Simple AWS
Posts
Is Amazon Aurora Serverless Actually Serverless?

Is Amazon Aurora Serverless Actually Serverless?

Guille Ojeda
July 27, 2024

Serverless promised us that we could focus on writing code without worrying about the underlying infrastructure. Services like AWS Lambda, AWS Fargate and Amazon DynamoDB in On Demand mode have shown us that that isn't completely true, since we still need to understand the underlying details.

But even a partial fulfillment on that promise brings us significant benefits. Yes, there are still servers. And yes, we still need to know the fine details of how they work. But these services are still considered serverless because they automatically scale to meet demand, require no infrastructure management (yes, you need awareness and knowledge, but no management), and charge based on actual usage.

For relational databases AWS gave us Amazon Aurora Serverless, in an attempt to bring the serverless paradigm to MySQL and PostgreSQL. It promises automatic scaling, pay-per-use pricing, and zero infrastructure management. And it partially delivers on those promises, to the point of being a very useful tool. But is it truly serverless?

In this article we'll dive into the architecture, scaling mechanics, and performance characteristics of Amazon Aurora Serverless v2 (because v1 is deprecated). We'll compare it to traditional Amazon Aurora and other serverless AWS services, analyze its usefulness, and evaluate whether we can consider it actually serverless.

Understanding Aurora Serverless

Before we start questioning its serverlessness, let's do a quick review of Aurora Serverless. Essentially, Aurora Serverless is an instance type of Amazon Aurora (I know, I was also surprised when I found out!) that automatically starts, stops, and scales capacity up or down based on its usage. It's compatible with both MySQL and PostgreSQL, exactly like Aurora.

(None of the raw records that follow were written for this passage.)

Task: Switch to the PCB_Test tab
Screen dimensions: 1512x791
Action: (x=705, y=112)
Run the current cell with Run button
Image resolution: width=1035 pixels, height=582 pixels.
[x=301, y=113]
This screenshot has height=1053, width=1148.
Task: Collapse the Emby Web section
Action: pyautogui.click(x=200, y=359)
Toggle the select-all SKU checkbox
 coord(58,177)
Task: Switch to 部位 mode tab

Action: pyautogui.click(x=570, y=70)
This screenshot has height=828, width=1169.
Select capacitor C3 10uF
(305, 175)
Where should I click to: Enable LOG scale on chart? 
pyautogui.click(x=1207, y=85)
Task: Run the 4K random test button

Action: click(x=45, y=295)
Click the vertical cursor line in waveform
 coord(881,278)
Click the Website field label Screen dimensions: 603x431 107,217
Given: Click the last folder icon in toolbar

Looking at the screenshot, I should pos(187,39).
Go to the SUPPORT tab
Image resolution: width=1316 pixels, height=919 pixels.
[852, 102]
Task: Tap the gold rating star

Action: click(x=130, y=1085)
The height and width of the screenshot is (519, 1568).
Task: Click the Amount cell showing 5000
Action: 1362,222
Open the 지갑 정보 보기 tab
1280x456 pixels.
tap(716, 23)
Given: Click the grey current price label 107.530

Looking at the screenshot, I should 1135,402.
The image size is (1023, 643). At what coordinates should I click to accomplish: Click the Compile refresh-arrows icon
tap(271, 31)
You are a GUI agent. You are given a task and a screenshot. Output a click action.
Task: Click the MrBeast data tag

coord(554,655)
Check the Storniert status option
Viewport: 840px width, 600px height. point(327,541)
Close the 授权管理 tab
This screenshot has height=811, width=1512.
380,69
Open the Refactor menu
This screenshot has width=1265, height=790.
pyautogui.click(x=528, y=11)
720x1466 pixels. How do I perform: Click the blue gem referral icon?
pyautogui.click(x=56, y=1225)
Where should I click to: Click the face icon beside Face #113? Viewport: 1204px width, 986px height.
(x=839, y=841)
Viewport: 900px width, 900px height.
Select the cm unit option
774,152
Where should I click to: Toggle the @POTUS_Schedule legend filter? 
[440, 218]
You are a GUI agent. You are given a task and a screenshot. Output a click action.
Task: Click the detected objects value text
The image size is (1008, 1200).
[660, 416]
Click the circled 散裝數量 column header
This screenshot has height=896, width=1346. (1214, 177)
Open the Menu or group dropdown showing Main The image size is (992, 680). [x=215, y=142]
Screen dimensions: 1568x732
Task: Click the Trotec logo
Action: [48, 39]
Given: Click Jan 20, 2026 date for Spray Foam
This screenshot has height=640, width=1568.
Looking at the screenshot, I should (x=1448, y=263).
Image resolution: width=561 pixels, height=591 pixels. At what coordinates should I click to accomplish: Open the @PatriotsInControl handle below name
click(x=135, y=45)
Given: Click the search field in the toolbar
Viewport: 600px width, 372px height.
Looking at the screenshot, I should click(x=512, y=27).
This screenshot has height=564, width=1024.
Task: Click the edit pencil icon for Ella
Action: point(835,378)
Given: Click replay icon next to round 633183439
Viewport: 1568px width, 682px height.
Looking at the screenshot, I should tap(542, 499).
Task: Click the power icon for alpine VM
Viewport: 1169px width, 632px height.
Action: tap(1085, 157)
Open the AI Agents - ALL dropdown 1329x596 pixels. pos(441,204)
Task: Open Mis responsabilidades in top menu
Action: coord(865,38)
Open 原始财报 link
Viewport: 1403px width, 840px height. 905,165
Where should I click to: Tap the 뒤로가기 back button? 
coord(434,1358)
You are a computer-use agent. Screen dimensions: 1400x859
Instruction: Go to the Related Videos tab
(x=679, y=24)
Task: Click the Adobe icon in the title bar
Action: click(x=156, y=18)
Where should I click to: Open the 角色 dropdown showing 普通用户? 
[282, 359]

The key features that set Aurora Serverless apart from traditional (i.e. Provisioned) Aurora are:

Automatic scaling: The instance adjusts its size in fine-grained increments, measured in Aurora Capacity Units (ACUs).
Per-second billing: You're only charged for the Aurora Capacity Units you provision (i.e. the size of the instance), with a minimum of 1 minute of usage. Fun fact: Provisioned Aurora also has per-second billing, the only difference is the minimum of 10 minutes. I only included this as a "difference" to highlight this fact.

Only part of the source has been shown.